(Element lookup listing)
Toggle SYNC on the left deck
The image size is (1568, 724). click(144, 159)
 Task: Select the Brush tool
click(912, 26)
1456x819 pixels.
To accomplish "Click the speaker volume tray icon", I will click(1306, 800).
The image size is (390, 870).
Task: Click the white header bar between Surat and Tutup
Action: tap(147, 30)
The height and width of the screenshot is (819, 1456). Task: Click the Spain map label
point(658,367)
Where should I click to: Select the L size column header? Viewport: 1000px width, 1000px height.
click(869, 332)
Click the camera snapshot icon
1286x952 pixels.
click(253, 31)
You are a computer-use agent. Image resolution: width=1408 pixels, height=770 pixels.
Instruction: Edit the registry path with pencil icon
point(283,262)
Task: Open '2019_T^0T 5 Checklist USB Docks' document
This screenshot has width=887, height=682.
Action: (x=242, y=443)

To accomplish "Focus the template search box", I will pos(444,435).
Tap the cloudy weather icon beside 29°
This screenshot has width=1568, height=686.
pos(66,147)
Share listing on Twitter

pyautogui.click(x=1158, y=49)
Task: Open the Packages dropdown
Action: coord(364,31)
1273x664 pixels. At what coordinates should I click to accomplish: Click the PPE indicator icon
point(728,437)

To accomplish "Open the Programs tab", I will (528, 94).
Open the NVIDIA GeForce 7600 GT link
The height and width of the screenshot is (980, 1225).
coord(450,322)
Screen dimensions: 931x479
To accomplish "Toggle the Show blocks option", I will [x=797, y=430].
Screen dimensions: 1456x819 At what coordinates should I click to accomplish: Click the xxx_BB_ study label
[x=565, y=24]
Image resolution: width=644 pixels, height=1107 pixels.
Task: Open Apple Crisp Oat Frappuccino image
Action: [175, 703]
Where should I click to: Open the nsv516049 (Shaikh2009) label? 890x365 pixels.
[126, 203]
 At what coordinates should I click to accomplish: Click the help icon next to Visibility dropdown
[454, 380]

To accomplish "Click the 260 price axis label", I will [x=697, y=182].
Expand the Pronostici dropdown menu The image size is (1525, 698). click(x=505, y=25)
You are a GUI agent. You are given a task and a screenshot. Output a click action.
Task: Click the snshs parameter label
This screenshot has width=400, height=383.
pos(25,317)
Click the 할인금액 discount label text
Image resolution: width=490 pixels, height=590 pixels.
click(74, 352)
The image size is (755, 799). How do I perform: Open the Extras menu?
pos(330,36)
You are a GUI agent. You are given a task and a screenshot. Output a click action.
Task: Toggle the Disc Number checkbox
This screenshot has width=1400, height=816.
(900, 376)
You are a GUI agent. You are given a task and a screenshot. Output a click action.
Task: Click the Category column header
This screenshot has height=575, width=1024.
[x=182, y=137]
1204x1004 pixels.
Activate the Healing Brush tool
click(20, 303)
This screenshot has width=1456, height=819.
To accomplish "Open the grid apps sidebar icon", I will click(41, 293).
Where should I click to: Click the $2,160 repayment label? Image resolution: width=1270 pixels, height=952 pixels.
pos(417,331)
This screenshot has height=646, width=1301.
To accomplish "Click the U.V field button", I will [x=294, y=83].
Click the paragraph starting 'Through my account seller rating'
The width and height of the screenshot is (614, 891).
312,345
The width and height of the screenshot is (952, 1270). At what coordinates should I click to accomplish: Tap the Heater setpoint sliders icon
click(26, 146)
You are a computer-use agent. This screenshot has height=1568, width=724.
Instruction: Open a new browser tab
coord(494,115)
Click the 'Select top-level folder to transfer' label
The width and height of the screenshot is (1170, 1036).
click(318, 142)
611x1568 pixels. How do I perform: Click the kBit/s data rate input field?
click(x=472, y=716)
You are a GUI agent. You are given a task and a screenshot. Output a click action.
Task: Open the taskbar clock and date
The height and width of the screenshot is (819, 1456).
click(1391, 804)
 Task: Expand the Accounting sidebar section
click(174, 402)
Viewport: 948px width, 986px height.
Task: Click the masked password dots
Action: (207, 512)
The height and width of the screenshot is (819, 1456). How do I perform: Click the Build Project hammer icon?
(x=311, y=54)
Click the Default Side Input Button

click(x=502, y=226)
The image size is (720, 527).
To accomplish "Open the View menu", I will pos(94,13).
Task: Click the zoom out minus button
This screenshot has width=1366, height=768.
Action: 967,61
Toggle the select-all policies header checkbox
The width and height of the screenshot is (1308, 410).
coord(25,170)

**PROBLEM DESCRIPTION:**
Format every line of the listing above as a JSON array of strings, one string per line, omitting blank lines.

**TASK ANSWER:**
[
  "Toggle SYNC on the left deck",
  "The image size is (1568, 724). click(144, 159)",
  " Task: Select the Brush tool",
  "click(912, 26)",
  "1456x819 pixels.",
  "To accomplish \"Click the speaker volume tray icon\", I will click(1306, 800).",
  "The image size is (390, 870).",
  "Task: Click the white header bar between Surat and Tutup",
  "Action: tap(147, 30)",
  "The height and width of the screenshot is (819, 1456). Task: Click the Spain map label",
  "point(658,367)",
  "Where should I click to: Select the L size column header? Viewport: 1000px width, 1000px height.",
  "click(869, 332)",
  "Click the camera snapshot icon",
  "1286x952 pixels.",
  "click(253, 31)",
  "You are a computer-use agent. Image resolution: width=1408 pixels, height=770 pixels.",
  "Instruction: Edit the registry path with pencil icon",
  "point(283,262)",
  "Task: Open '2019_T^0T 5 Checklist USB Docks' document",
  "This screenshot has width=887, height=682.",
  "Action: (x=242, y=443)",
  "To accomplish \"Focus the template search box\", I will pos(444,435).",
  "Tap the cloudy weather icon beside 29°",
  "This screenshot has width=1568, height=686.",
  "pos(66,147)",
  "Share listing on Twitter",
  "pyautogui.click(x=1158, y=49)",
  "Task: Open the Packages dropdown",
  "Action: coord(364,31)",
  "1273x664 pixels. At what coordinates should I click to accomplish: Click the PPE indicator icon",
  "point(728,437)",
  "To accomplish \"Open the Programs tab\", I will (528, 94).",
  "Open the NVIDIA GeForce 7600 GT link",
  "The height and width of the screenshot is (980, 1225).",
  "coord(450,322)",
  "Screen dimensions: 931x479",
  "To accomplish \"Toggle the Show blocks option\", I will [x=797, y=430].",
  "Screen dimensions: 1456x819 At what coordinates should I click to accomplish: Click the xxx_BB_ study label",
  "[x=565, y=24]",
  "Image resolution: width=644 pixels, height=1107 pixels.",
  "Task: Open Apple Crisp Oat Frappuccino image",
  "Action: [175, 703]",
  "Where should I click to: Open the nsv516049 (Shaikh2009) label? 890x365 pixels.",
  "[126, 203]",
  " At what coordinates should I click to accomplish: Click the help icon next to Visibility dropdown",
  "[454, 380]",
  "To accomplish \"Click the 260 price axis label\", I will [x=697, y=182].",
  "Expand the Pronostici dropdown menu The image size is (1525, 698). click(x=505, y=25)",
  "You are a GUI agent. You are given a task and a screenshot. Output a click action.",
  "Task: Click the snshs parameter label",
  "This screenshot has width=400, height=383.",
  "pos(25,317)",
  "Click the 할인금액 discount label text",
  "Image resolution: width=490 pixels, height=590 pixels.",
  "click(74, 352)",
  "The image size is (755, 799). How do I perform: Open the Extras menu?",
  "pos(330,36)",
  "You are a GUI agent. You are given a task and a screenshot. Output a click action.",
  "Task: Toggle the Disc Number checkbox",
  "This screenshot has width=1400, height=816.",
  "(900, 376)",
  "You are a GUI agent. You are given a task and a screenshot. Output a click action.",
  "Task: Click the Category column header",
  "This screenshot has height=575, width=1024.",
  "[x=182, y=137]",
  "1204x1004 pixels.",
  "Activate the Healing Brush tool",
  "click(20, 303)",
  "This screenshot has width=1456, height=819.",
  "To accomplish \"Open the grid apps sidebar icon\", I will click(41, 293).",
  "Where should I click to: Click the $2,160 repayment label? Image resolution: width=1270 pixels, height=952 pixels.",
  "pos(417,331)",
  "This screenshot has height=646, width=1301.",
  "To accomplish \"Click the U.V field button\", I will [x=294, y=83].",
  "Click the paragraph starting 'Through my account seller rating'",
  "The width and height of the screenshot is (614, 891).",
  "312,345",
  "The width and height of the screenshot is (952, 1270). At what coordinates should I click to accomplish: Tap the Heater setpoint sliders icon",
  "click(26, 146)",
  "You are a computer-use agent. This screenshot has height=1568, width=724.",
  "Instruction: Open a new browser tab",
  "coord(494,115)",
  "Click the 'Select top-level folder to transfer' label",
  "The width and height of the screenshot is (1170, 1036).",
  "click(318, 142)",
  "611x1568 pixels. How do I perform: Click the kBit/s data rate input field?",
  "click(x=472, y=716)",
  "You are a GUI agent. You are given a task and a screenshot. Output a click action.",
  "Task: Open the taskbar clock and date",
  "The height and width of the screenshot is (819, 1456).",
  "click(1391, 804)",
  " Task: Expand the Accounting sidebar section",
  "click(174, 402)",
  "Viewport: 948px width, 986px height.",
  "Task: Click the masked password dots",
  "Action: (207, 512)",
  "The height and width of the screenshot is (819, 1456). How do I perform: Click the Build Project hammer icon?",
  "(x=311, y=54)",
  "Click the Default Side Input Button",
  "click(x=502, y=226)",
  "The image size is (720, 527).",
  "To accomplish \"Open the View menu\", I will pos(94,13).",
  "Task: Click the zoom out minus button",
  "This screenshot has width=1366, height=768.",
  "Action: 967,61",
  "Toggle the select-all policies header checkbox",
  "The width and height of the screenshot is (1308, 410).",
  "coord(25,170)"
]